Assuming you actually know the lyrics.

For some of us (ahem), that’s a big assumption. Take me, for instance. I’ve been a singer my entire life. I remember singing at the top of my lungs in my room when I was around 8 years old. Imagine my horror when I twirled around in ecstasy of performance, only to find my parents standing in the doorway, watching. The horror! How long had they been standing there? If I had known there’s an audience, well, that would have been something different.

But I digress.

I sang in junior high, then in the high school madrigal group and in every musical that would have me. I sang my way through college (although I started to realize the small-fish-in-big-pond concept around that time). I continued singing on my own as a full-fledged adult and into my married life. Hey, I married a guy who loves to sing, as well, and we can holler out tunes in our automobile, the likes which you have never heard. Seriously!

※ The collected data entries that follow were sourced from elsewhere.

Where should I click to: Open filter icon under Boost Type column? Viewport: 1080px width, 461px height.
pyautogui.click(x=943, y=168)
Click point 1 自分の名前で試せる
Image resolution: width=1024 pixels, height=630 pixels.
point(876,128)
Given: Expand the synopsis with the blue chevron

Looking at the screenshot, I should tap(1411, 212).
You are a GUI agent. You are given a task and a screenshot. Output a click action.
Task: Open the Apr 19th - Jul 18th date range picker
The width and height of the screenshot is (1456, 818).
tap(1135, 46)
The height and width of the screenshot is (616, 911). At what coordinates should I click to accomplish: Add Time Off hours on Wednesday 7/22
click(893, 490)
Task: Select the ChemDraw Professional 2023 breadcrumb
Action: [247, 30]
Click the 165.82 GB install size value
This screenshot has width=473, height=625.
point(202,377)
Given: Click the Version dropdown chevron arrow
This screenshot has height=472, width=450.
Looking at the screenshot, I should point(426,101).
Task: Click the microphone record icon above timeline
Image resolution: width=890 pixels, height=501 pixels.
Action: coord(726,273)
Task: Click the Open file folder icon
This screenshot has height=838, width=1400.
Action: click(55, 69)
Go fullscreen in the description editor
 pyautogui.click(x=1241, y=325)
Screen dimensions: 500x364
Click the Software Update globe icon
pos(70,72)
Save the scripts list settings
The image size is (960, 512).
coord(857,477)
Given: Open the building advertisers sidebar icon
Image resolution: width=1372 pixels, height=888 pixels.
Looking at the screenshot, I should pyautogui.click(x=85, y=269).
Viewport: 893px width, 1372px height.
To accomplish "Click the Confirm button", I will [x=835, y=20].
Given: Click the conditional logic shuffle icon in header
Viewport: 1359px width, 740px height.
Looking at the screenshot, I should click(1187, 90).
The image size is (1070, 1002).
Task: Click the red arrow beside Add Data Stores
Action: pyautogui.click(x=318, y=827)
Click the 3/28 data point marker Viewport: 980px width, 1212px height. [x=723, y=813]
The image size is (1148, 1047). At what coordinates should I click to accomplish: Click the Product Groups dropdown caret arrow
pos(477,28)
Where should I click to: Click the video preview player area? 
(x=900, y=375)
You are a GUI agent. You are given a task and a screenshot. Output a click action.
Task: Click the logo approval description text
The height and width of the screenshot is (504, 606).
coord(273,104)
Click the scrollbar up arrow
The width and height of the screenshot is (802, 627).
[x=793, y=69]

So one fine day, we’re tooling down the road and the 1981 version of “Bette Davis Eyes” made popular by Kim Carnes (but written in 1974 by Donna Weiss and Jackie DeShannon) came on the radio. We’re singing along, sometimes he louder, sometimes I. Then came the line, “All the boys think she’s a spaz, she’s got Bette Davis eyes.” I belted it out — with feeling. And then I commented about how amazing it is that someone actually got the word “spaz” into a song.

My husband looked at me sideways. He asked me to repeat the line. I obliged. Then the heckling began.

I suppose at some point in my 40+ years I could’ve looked up the words to the song, but why? I knew them. I did, truly. But apparently, not really.

(It all made sense to me — sort of still does, really, because I never thought Bette Davis was much of a looker and thought, well, yes, the boys think she’s a spaz. Her eyes weren’t the eyes of a “regular” gal, so “spaz” sounded right on, if not very nice.)

My loving husband informed me that “spaz” was not cutting it. The line is: “All the boys think she’s a spy.” OK, fine. “Spy” does rhyme with “eyes” slightly better than “spaz” does. And now all my friends and readers now know my dirty little lyrics secret. Ugh.

Let it be known, though, that I am not alone in my affinity for the mondegreen (which, btw, refers to screwing up the lyrics; it got its name from Sylvia Wright mishearing a Scottish ballad of laid him on the green as Lady Mondegreen” in the 1950s).

Someone (name unmentioned here, but if you can guess, go for it) was tooling along in the car with me one fine day several years ago and was belting out Elton John’s “Goodbye, Yellow Brick Road.” I was singing along, too, as usual. Then came the phrase “Back to the howling old owl in the woods, hunting the horny back toad.” 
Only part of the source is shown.